The interest of authors in this paper only indirectly involves control algorithms, given that the particular experimental issues to deal with in some way depend on the controller/controllers selected to be implemented and used for the test. However, authors examined the whole control chain that includes(i)an acquisition phase, where selected parameters of the structural response and/or of the ground acceleration are measured;(ii)a processing-decision stage, where the measured quantities are processed by the control algorithm leading to decisions about the calibration of the devices;(iii)a command activity, where decisions made by the algorithm are transferred to the adjustable devices, typically by means of electrical signals.

Experimental activities involving SA devices require special attention in solving several specific aspects that characterize each of the three phases pointed out above. Most of them are uncommon in any other kind of structural testing. In the following the main issues related to the feedback case are highlighted, also describing how they were dealt with for the case study. Undesired and unavoidable effects, together with the possible ways to reduce their incidence, are also discussed.

3.1. Acquisition Phase

When feedback control is adopted, the properties of the variable dampers have to be adjusted according to the instantaneous response of the hosting structures. Therefore selected parameters of the structural response have to be continuously measured during the tests. The number and type of response parameters to be monitored depend on the characteristics of the structure, the number of SA devices installed, the way they are mechanically connected to the hosting structure, and, not least, on the particular control algorithm adopted.
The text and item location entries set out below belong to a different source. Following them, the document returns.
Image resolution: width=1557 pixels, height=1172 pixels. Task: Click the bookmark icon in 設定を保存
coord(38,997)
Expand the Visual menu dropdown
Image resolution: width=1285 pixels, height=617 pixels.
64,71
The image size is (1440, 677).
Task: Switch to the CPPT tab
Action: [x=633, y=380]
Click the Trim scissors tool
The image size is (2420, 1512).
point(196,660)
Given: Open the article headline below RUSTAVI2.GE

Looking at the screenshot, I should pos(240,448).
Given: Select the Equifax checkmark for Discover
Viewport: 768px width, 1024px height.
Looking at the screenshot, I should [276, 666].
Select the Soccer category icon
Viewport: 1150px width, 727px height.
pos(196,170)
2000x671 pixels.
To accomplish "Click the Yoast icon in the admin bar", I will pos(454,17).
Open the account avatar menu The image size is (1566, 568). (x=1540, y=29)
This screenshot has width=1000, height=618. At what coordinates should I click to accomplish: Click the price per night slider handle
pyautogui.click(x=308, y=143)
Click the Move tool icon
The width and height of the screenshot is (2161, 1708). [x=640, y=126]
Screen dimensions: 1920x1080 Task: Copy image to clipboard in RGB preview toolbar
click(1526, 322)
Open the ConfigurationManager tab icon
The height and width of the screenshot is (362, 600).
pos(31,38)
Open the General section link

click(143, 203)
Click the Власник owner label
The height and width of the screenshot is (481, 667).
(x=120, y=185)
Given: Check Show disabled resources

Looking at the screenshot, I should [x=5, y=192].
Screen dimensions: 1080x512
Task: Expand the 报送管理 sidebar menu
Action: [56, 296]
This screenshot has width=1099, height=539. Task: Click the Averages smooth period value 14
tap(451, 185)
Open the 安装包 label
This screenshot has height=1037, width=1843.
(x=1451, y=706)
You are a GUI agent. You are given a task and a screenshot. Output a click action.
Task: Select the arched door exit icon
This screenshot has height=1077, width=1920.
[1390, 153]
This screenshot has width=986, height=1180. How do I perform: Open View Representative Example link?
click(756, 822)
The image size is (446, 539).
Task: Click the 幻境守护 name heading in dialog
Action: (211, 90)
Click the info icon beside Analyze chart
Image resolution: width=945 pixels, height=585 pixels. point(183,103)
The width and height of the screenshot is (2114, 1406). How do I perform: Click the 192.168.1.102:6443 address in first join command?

For the case study, four “co-located” control algorithms were adopted. In order to work they needed only a few parameters to be acquired, as shown in Table 2. The structural response instead was evaluated by measuring the quantities (force in the dampers, floors’ accelerations, and displacements) described in Table 1. Unlike other more common experimental tests on structure, this kind of investigation requires the acquisition (and the management) of unusual quantities such as the voltage and the intensity of current inside the installed devices.

Table 2: Acquisition needed to the control activity.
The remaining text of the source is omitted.